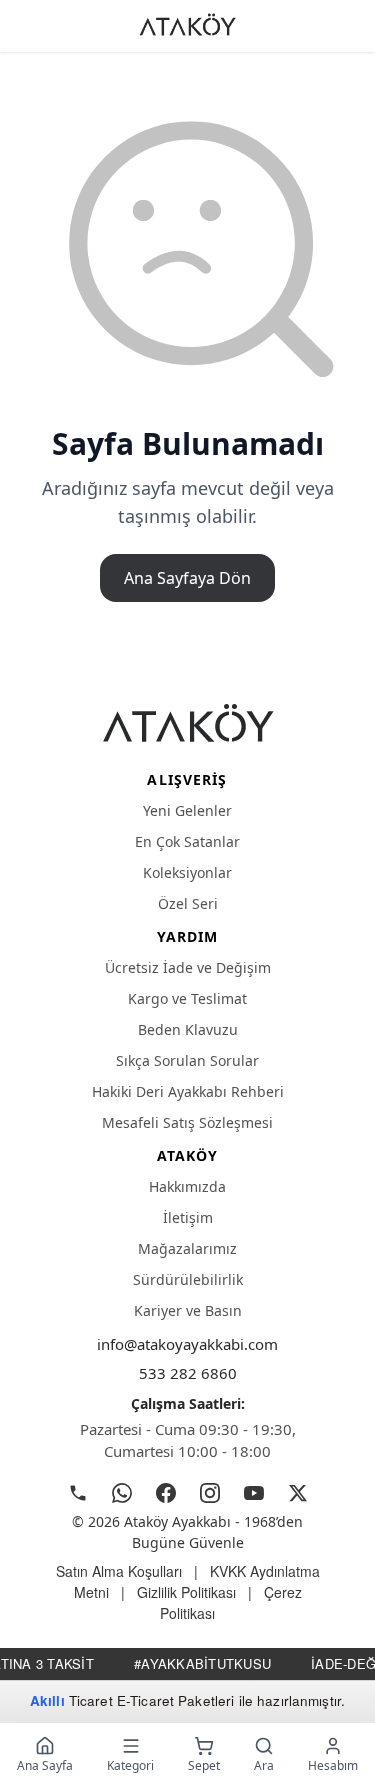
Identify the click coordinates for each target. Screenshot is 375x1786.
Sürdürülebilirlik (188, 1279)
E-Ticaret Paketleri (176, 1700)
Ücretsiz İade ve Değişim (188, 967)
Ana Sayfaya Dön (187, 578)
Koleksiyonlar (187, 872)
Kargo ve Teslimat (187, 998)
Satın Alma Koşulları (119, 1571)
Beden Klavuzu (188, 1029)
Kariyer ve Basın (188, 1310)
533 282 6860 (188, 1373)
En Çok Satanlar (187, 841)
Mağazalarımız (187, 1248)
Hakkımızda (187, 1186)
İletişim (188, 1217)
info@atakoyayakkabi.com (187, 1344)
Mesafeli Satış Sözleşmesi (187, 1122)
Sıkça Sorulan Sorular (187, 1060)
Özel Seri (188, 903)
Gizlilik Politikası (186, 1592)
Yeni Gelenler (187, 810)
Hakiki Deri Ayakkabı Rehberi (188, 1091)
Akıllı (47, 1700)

::::::::::

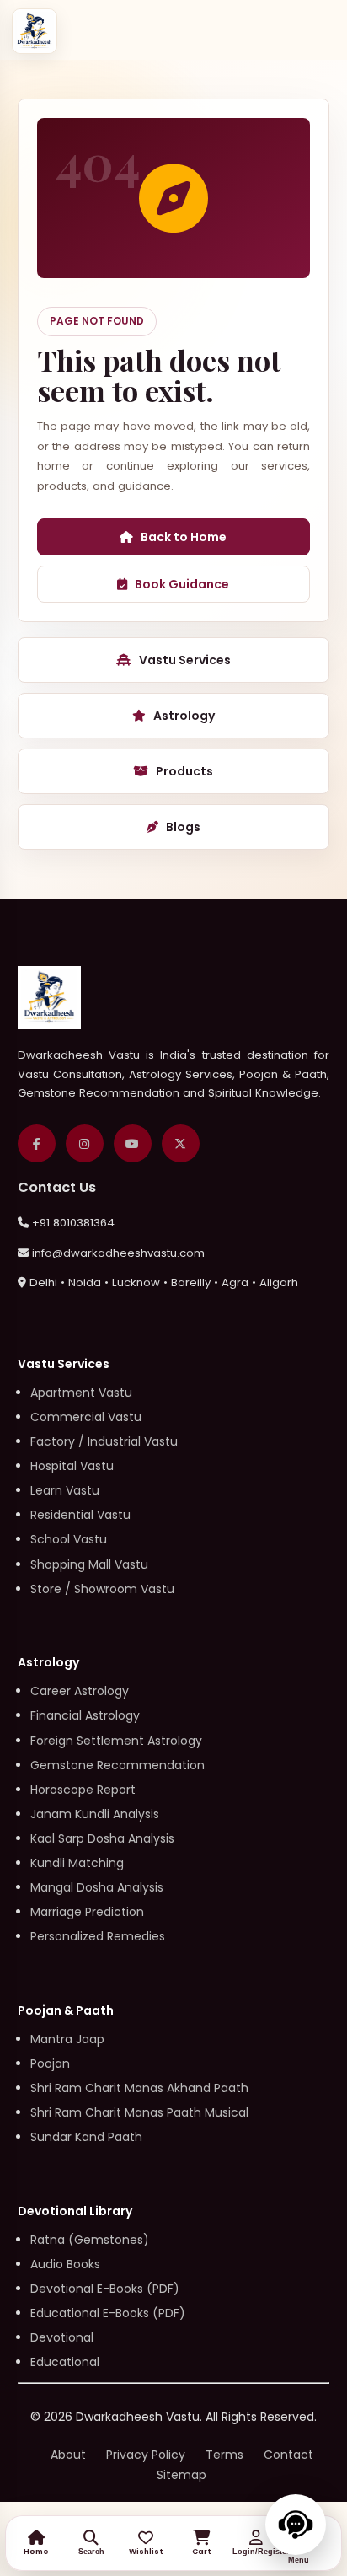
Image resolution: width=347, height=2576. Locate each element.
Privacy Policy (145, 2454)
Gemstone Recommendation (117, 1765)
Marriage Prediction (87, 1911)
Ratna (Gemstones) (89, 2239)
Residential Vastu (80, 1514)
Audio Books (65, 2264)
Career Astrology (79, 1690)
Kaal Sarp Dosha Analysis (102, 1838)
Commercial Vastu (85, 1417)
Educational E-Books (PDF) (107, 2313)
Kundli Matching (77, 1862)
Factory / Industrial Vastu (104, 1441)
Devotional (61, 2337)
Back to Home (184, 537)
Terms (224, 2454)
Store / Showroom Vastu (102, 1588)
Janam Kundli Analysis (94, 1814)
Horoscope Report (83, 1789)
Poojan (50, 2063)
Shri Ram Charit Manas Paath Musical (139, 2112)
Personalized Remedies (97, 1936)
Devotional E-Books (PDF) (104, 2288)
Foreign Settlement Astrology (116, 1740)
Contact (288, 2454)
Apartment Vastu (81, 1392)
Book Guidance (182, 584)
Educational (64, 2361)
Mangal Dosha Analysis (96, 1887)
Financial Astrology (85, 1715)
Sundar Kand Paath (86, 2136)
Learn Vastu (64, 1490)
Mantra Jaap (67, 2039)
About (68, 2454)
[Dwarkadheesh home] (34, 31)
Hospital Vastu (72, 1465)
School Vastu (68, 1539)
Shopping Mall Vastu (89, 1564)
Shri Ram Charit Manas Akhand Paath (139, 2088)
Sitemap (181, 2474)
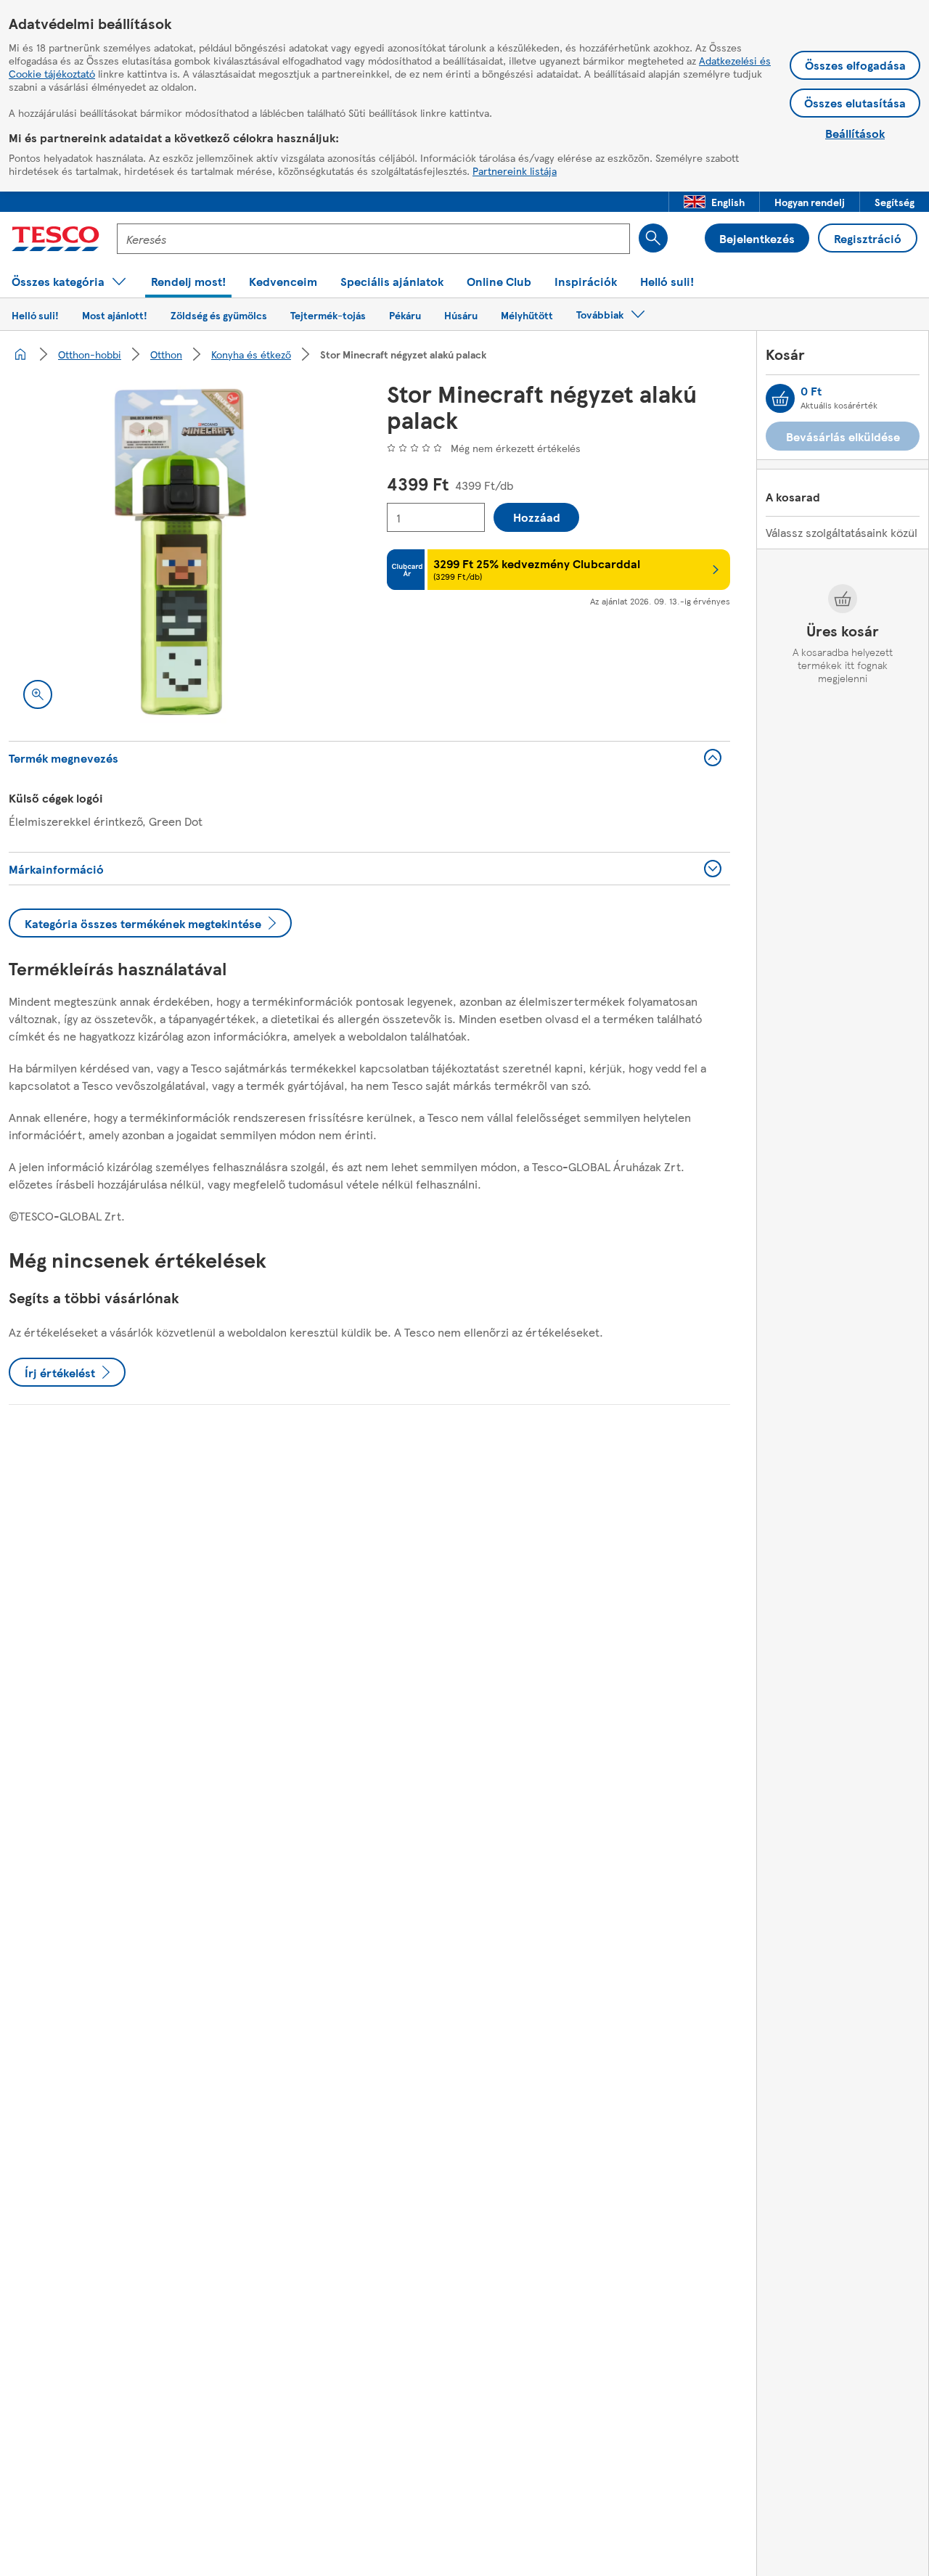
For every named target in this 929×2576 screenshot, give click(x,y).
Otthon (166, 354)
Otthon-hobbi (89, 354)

::::::::::

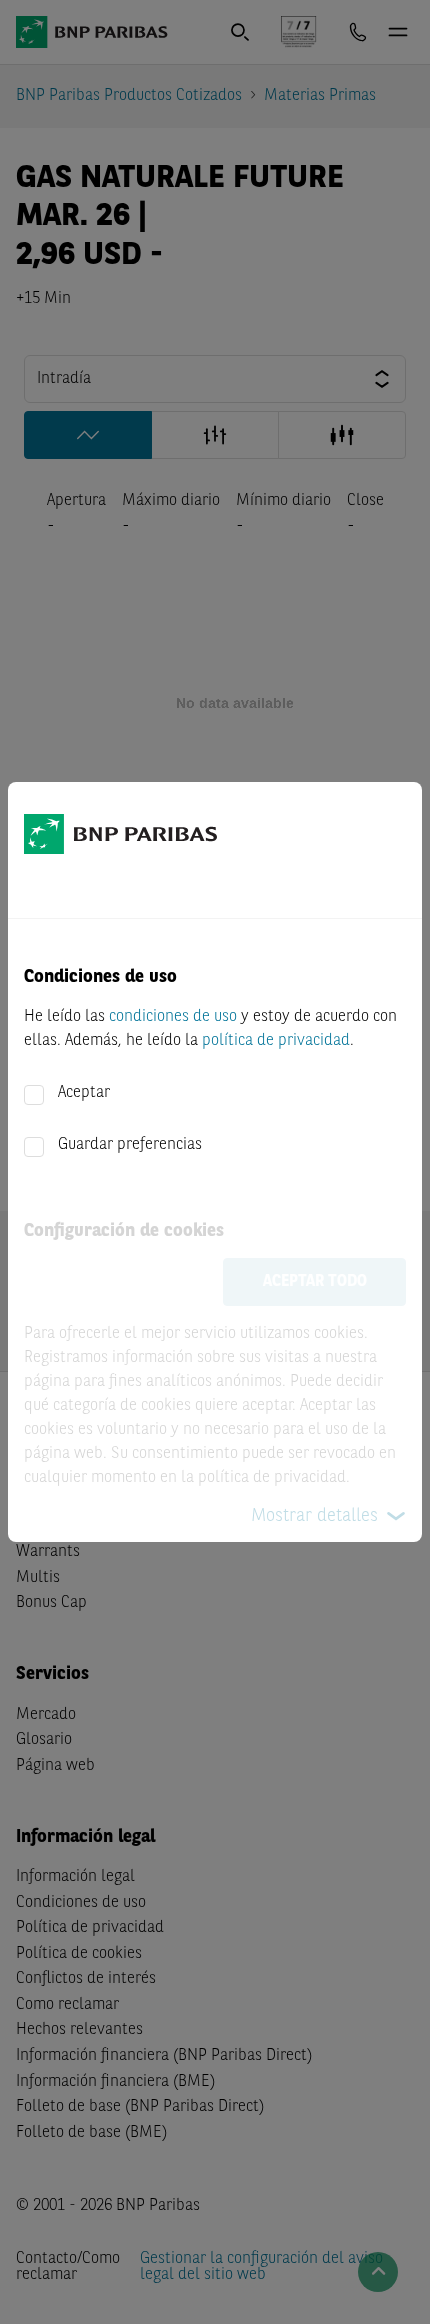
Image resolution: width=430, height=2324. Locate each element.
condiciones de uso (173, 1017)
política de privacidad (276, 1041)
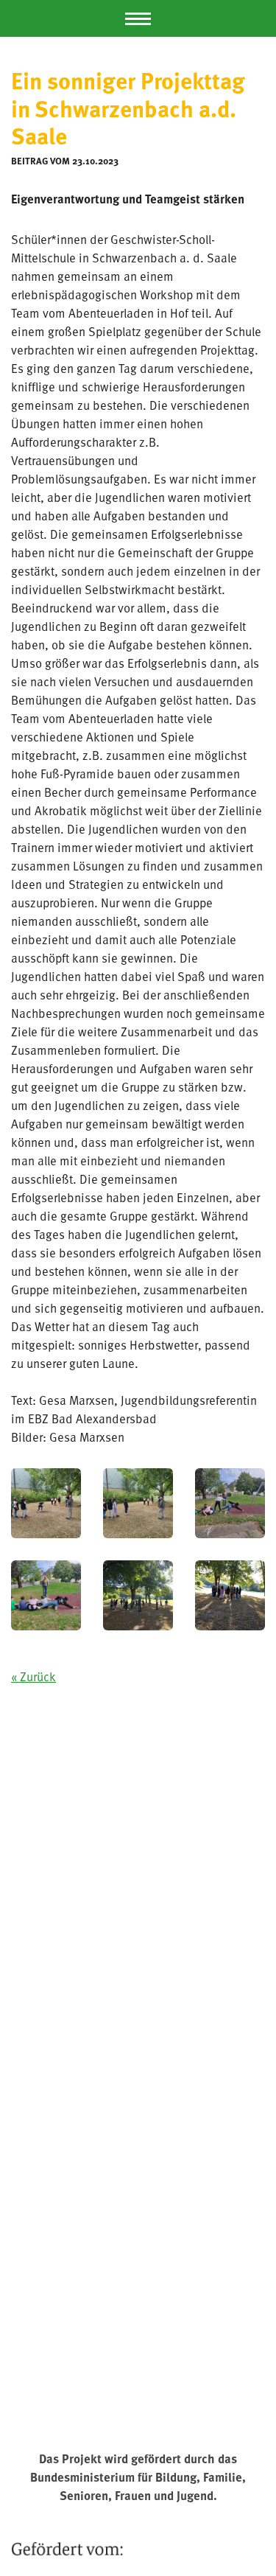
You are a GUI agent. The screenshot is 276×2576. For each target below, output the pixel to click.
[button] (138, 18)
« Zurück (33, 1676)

::::::::::

For the material above, give again only the lines starting at the line that contains "Learn Vastu (64, 1490)" and ending at the line that contains "Otthon-hobbi (89, 354)". Pictures do not belong in the copy.

**EXERCISE RESPONSE**:
Learn Vastu (64, 1490)
Mantra Jaap (67, 2039)
About (68, 2454)
[Dwarkadheesh home] (34, 31)
Hospital Vastu (72, 1465)
School Vastu (68, 1539)
Shopping Mall Vastu (89, 1564)
Shri Ram Charit Manas Akhand Paath (139, 2088)
Sitemap (181, 2474)
For every named target in this 929×2576 screenshot, give click(x,y).
Otthon (166, 354)
Otthon-hobbi (89, 354)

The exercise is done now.